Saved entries

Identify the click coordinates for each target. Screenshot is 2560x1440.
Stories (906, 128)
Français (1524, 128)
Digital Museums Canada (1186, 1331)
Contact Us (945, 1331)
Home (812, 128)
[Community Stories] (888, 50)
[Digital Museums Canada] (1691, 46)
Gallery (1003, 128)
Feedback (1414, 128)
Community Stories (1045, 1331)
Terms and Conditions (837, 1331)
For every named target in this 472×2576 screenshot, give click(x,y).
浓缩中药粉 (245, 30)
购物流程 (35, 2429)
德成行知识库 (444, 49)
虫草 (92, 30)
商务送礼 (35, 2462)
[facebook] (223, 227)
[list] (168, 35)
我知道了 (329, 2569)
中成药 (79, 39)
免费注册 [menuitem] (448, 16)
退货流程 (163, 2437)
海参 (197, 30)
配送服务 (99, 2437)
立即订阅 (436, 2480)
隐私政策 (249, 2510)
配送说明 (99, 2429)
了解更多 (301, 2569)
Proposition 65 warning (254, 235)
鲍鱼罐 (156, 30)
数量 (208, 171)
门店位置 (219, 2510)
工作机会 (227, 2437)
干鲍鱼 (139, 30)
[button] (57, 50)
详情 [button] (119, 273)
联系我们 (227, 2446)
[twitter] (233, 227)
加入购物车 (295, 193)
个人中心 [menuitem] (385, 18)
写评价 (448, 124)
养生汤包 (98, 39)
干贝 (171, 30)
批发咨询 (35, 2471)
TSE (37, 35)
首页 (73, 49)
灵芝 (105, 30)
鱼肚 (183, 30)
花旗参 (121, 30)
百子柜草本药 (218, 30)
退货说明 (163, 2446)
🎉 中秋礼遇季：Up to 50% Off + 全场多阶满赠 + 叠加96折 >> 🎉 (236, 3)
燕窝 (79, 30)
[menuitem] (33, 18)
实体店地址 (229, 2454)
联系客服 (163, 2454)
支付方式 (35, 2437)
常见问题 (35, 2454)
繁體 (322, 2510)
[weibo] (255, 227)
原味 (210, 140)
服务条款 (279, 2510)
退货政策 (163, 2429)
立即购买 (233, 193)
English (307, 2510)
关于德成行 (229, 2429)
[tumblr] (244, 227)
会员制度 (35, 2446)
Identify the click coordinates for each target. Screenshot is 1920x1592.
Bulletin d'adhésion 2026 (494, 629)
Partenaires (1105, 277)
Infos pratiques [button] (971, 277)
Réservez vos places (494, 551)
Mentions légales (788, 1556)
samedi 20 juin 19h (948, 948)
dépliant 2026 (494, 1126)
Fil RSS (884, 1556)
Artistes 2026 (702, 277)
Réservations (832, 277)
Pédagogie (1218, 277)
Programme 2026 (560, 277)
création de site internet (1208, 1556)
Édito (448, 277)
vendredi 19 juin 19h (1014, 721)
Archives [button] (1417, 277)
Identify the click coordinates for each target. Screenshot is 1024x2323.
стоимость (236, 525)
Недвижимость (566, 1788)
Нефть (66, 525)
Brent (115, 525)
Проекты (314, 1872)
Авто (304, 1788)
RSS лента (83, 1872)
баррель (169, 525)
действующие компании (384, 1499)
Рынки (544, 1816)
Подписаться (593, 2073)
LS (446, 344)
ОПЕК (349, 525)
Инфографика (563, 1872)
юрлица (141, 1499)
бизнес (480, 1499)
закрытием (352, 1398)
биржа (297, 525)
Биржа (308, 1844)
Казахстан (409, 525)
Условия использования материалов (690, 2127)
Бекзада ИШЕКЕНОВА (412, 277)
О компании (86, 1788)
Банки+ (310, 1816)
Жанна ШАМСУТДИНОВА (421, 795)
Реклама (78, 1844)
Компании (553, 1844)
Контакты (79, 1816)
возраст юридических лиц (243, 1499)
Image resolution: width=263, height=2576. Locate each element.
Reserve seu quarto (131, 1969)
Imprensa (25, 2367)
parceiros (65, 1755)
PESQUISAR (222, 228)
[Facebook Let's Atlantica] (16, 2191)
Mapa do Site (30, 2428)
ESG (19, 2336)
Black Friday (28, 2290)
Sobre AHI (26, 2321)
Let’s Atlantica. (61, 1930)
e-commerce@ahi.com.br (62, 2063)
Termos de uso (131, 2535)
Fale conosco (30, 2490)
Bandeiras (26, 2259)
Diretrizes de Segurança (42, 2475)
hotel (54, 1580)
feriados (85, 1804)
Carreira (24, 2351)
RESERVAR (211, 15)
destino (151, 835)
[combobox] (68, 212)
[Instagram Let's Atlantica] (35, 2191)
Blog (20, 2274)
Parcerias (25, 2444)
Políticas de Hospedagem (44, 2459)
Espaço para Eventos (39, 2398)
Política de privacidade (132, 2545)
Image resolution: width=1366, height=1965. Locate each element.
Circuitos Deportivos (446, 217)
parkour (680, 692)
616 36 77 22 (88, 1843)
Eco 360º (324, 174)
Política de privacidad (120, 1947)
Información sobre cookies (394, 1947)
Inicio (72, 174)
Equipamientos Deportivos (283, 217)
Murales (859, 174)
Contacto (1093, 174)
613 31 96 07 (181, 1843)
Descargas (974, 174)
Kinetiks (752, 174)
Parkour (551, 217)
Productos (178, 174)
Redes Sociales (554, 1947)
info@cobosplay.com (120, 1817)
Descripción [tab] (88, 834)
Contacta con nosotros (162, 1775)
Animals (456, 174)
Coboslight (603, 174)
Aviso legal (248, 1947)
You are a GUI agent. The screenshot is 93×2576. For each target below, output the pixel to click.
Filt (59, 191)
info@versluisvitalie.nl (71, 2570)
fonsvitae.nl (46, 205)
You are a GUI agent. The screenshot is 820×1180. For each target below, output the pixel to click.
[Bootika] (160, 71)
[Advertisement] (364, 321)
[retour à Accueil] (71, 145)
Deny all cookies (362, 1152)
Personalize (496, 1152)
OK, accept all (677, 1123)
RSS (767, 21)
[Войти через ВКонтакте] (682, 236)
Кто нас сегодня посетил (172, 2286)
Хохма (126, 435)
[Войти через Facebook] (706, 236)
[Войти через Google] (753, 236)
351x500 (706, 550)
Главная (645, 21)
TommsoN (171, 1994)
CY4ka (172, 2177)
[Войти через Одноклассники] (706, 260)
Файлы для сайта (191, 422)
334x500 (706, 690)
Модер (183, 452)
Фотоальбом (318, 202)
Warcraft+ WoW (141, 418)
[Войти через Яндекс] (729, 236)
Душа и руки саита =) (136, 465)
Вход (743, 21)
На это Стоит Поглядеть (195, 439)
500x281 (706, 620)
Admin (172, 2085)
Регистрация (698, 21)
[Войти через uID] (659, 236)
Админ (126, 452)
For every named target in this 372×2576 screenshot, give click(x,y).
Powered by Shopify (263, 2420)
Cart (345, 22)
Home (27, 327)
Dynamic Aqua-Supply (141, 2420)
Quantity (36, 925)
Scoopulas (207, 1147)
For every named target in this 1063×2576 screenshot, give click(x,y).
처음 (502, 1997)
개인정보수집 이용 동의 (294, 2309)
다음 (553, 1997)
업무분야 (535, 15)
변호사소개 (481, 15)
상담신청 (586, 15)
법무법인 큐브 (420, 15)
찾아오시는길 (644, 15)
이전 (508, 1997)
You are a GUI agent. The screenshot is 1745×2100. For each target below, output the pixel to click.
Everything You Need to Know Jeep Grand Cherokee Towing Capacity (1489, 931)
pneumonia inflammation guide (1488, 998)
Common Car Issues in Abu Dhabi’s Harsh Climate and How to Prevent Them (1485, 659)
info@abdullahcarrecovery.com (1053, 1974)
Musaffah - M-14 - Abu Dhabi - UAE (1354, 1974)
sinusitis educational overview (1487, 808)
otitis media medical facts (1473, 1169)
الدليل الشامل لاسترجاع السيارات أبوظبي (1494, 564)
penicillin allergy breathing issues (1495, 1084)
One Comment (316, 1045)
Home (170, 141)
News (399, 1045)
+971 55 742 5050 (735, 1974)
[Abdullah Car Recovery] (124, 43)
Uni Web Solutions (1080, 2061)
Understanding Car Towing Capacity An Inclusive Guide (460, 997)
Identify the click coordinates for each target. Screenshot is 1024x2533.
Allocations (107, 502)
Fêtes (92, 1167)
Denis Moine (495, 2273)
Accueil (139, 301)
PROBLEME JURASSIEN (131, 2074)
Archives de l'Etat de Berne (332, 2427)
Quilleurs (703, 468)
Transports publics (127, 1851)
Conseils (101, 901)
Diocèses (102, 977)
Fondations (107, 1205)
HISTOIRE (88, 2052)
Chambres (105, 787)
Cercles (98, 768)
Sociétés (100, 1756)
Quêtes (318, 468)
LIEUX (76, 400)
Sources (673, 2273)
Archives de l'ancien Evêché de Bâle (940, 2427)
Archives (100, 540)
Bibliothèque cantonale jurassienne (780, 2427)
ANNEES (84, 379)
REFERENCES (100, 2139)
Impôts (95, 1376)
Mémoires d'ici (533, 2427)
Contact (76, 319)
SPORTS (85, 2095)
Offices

_Your goal_: Quote the data above from the line containing "баррель (169, 525)" to the line containing "Información sobre cookies (394, 1947)", inclusive, and stop.

_Response_:
баррель (169, 525)
действующие компании (384, 1499)
Рынки (544, 1816)
Подписаться (593, 2073)
LS (446, 344)
ОПЕК (349, 525)
Инфографика (563, 1872)
юрлица (141, 1499)
бизнес (480, 1499)
закрытием (352, 1398)
биржа (297, 525)
Биржа (308, 1844)
Казахстан (409, 525)
Условия использования материалов (690, 2127)
Бекзада ИШЕКЕНОВА (412, 277)
О компании (86, 1788)
Банки+ (310, 1816)
Жанна ШАМСУТДИНОВА (421, 795)
Реклама (78, 1844)
Компании (553, 1844)
Контакты (79, 1816)
возраст юридических лиц (243, 1499)
Image resolution: width=263, height=2576. Locate each element.
Reserve seu quarto (131, 1969)
Imprensa (25, 2367)
parceiros (65, 1755)
PESQUISAR (222, 228)
[Facebook Let's Atlantica] (16, 2191)
Mapa do Site (30, 2428)
ESG (19, 2336)
Black Friday (28, 2290)
Sobre AHI (26, 2321)
Let’s Atlantica. (61, 1930)
e-commerce@ahi.com.br (62, 2063)
Termos de uso (131, 2535)
Fale conosco (30, 2490)
Bandeiras (26, 2259)
Diretrizes de Segurança (42, 2475)
hotel (54, 1580)
feriados (85, 1804)
Carreira (24, 2351)
RESERVAR (211, 15)
destino (151, 835)
[combobox] (68, 212)
[Instagram Let's Atlantica] (35, 2191)
Blog (20, 2274)
Parcerias (25, 2444)
Políticas de Hospedagem (44, 2459)
Espaço para Eventos (39, 2398)
Política de privacidade (132, 2545)
Image resolution: width=1366, height=1965. Locate each element.
Circuitos Deportivos (446, 217)
parkour (680, 692)
616 36 77 22 (88, 1843)
Eco 360º (324, 174)
Política de privacidad (120, 1947)
Información sobre cookies (394, 1947)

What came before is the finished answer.